-- SOURCE DOCUMENT --
—————

When US Customs and Immigration asked Maxine Bayley’s client to send over extra evidence for a green card application in 2018, the Duane Morris LLC immigration attorney sent them the files express.
FedEx confirmed they’d arrived—but the government said it didn’t have them.
Amira Mikhail, an attorney with the International Refugee Assistance Project, had a similar problem with a client who had the bad luck of having a dash in her mailing address.
Because USCIS’s internal system couldn’t process the dashes, the agency misprinted its response. The letters bounced, putting her case in jeopardy until Mikhail intervened.
Lost files, poor communication, faulty technology, and seemingly endless delays: federal audits show that Mikhail and Bayley’s experiences weren’t unusual for the agency, which spends $300 million per year on paper and has disastrously mismanaged a 13-year effort to go digital—often leaving immigrants to deal with the consequences.
And what used to be a time-sucking, stress-inducing inconvenience is now a question of visa denials and possible deportation: a new USCIS policy automatically initiates removal proceedings for many whose applications are denied, which means minor errors—even the agency’s—can have serious consequences. That’s especially threatening for immigrants who lack legal representation and language skills, or who just don’t know how to navigate a convoluted immigration system that runs on hefty application fees.

—————

-- DATA SECTION --
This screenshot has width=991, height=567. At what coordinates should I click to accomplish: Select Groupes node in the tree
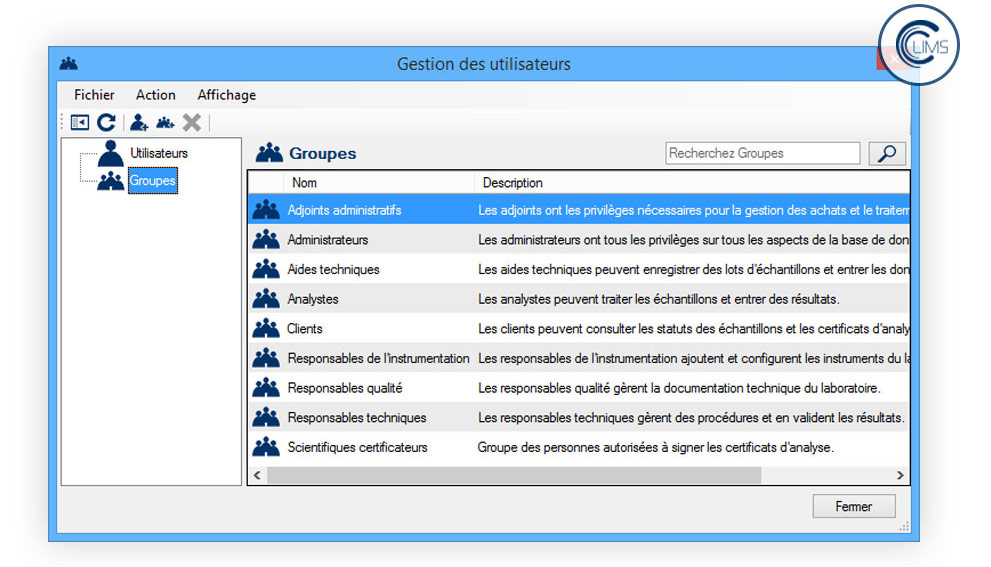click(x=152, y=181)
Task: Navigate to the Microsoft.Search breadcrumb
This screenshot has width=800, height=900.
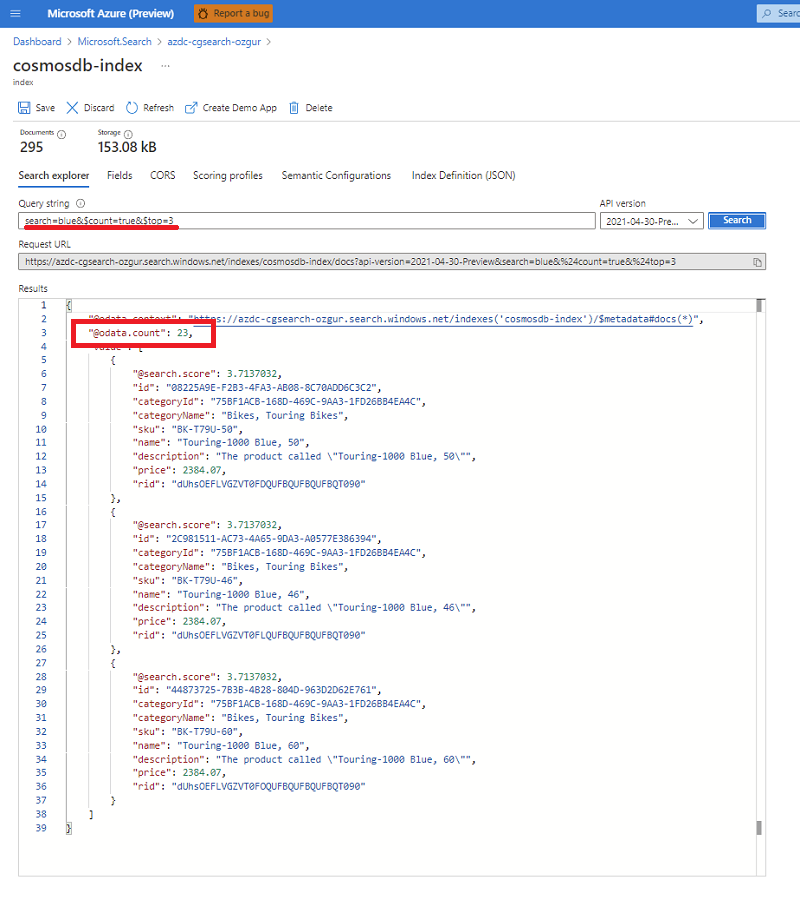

—————

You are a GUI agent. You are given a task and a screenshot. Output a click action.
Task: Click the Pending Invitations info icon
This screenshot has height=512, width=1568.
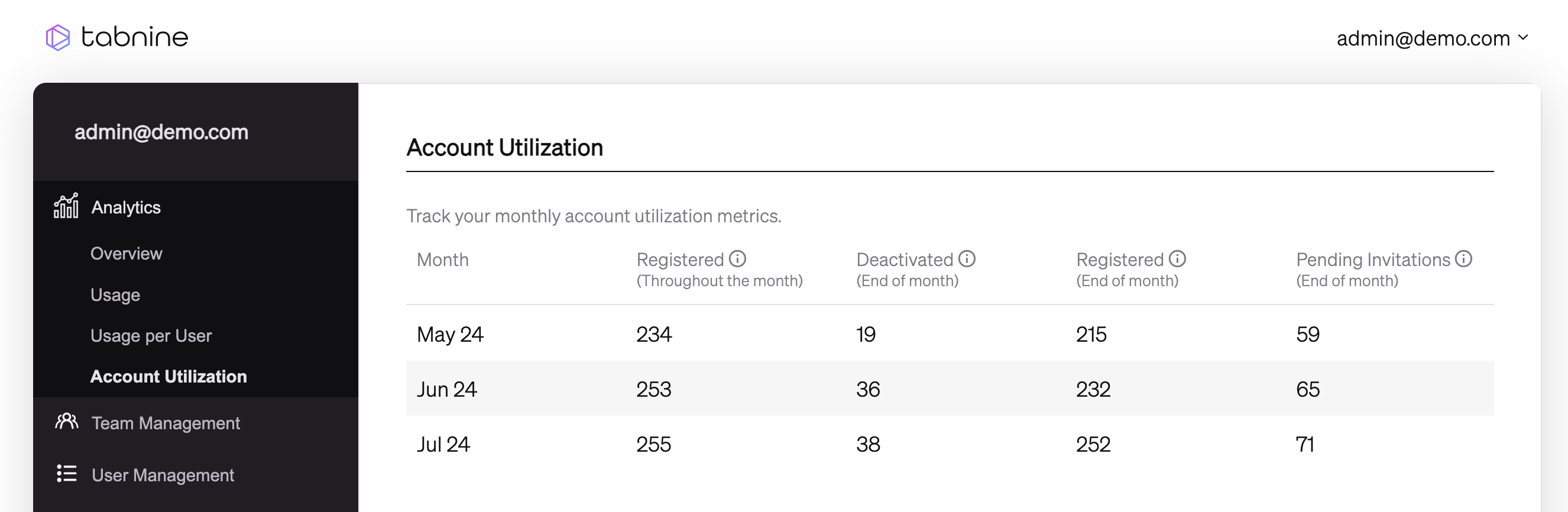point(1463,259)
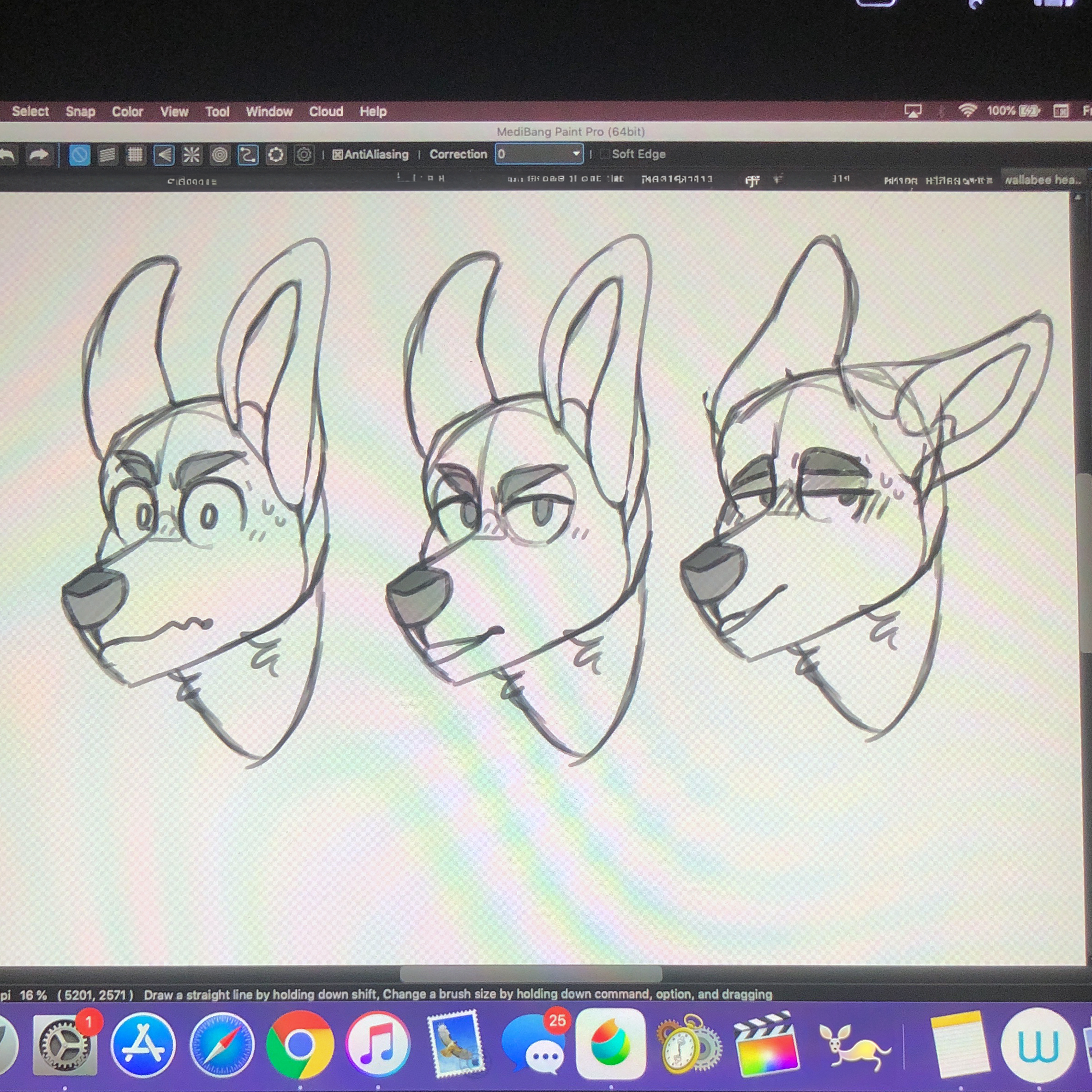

—————

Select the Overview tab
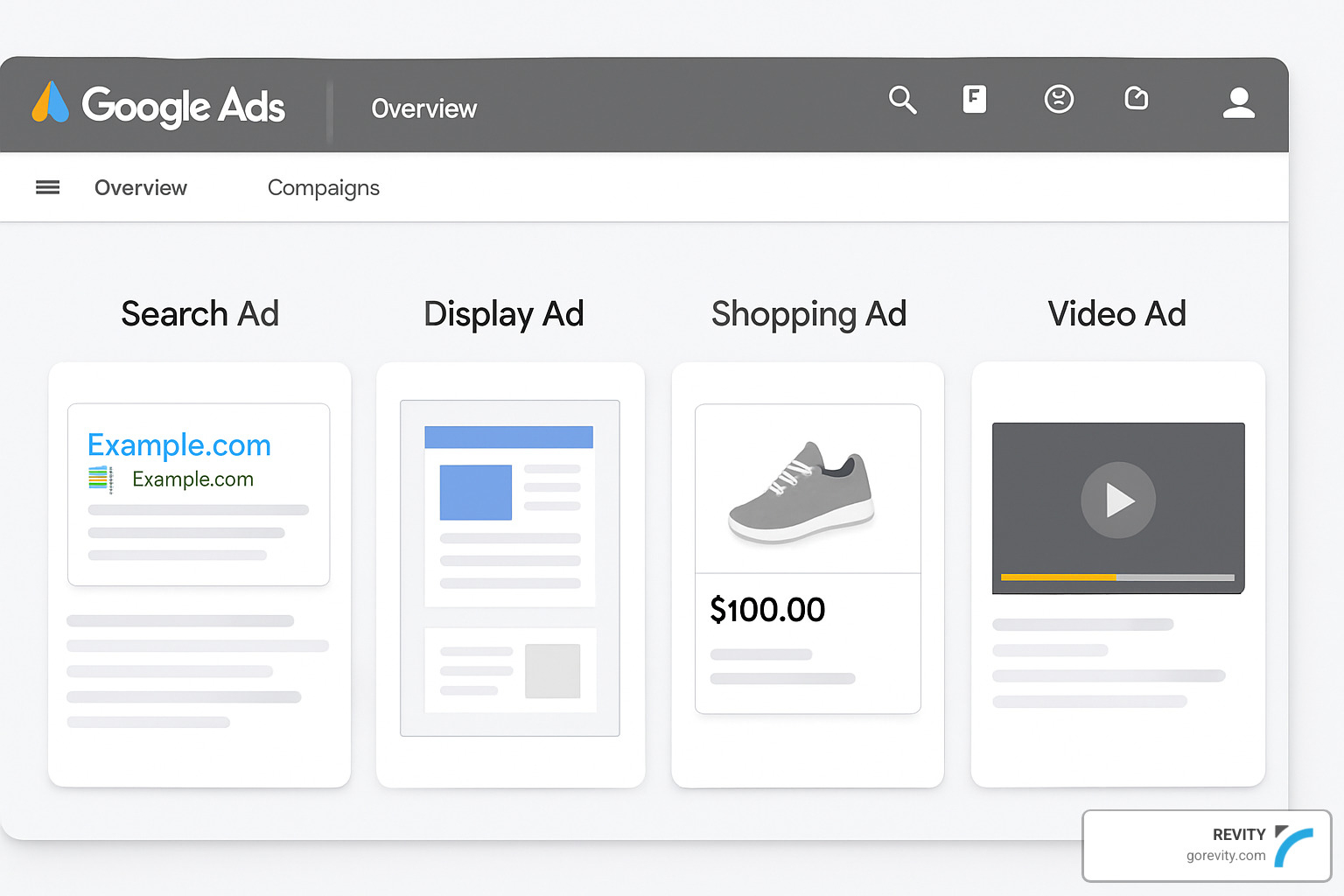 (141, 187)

—————

-- REQUEST 1 --
According to the article on USCIS's paper-based system, how much does the agency spend on paper each year?
-- REQUEST 2 --
Continue the article on USCIS's paper problems from where it stops.

-- RESULT 1 --
$300 million per year.

-- RESULT 2 --
Mikhail, as counsel, was automatically notified and managed to communicate with USCIS to fix the error. “Imagine a scenario in which the petitioner is not represented by an attorney,” she said. “They’d never get the notice, and they’d get blamed for not responding, or deal with the consequences of not responding: a closed case.”
Even for Bayley’s client, who had a work visa and an attorney, it was an expensive and painful mistake. It was the second time in a row that USCIS had lost track of Bayley’s client’s files. The first time, USCIS notified Bayley, and she couriered more copies down. The second time, it didn’t—forcing the client to open a new case, pay a second round of steep fees, and spend years longer waiting.
“Instead of notifying him,” Bayley said, “they closed his case. And the basis for that denial was that they didn’t receive this document.”
Bayley’s client already had a work visa, safeguarding him from deportation. But immigrants without a safe underlying status—like those whose Deferred Action for Childhood Arrivals (DACA) status expires—don’t have that protection. “You could get deported,” Bayley said. “Something like that could have really serious consequences.”
At best, Bayley explained, “you go through that process again, through the immigration courts, which can take years. You pay attorneys’ fees. You pay filing fees. You pay everything again.”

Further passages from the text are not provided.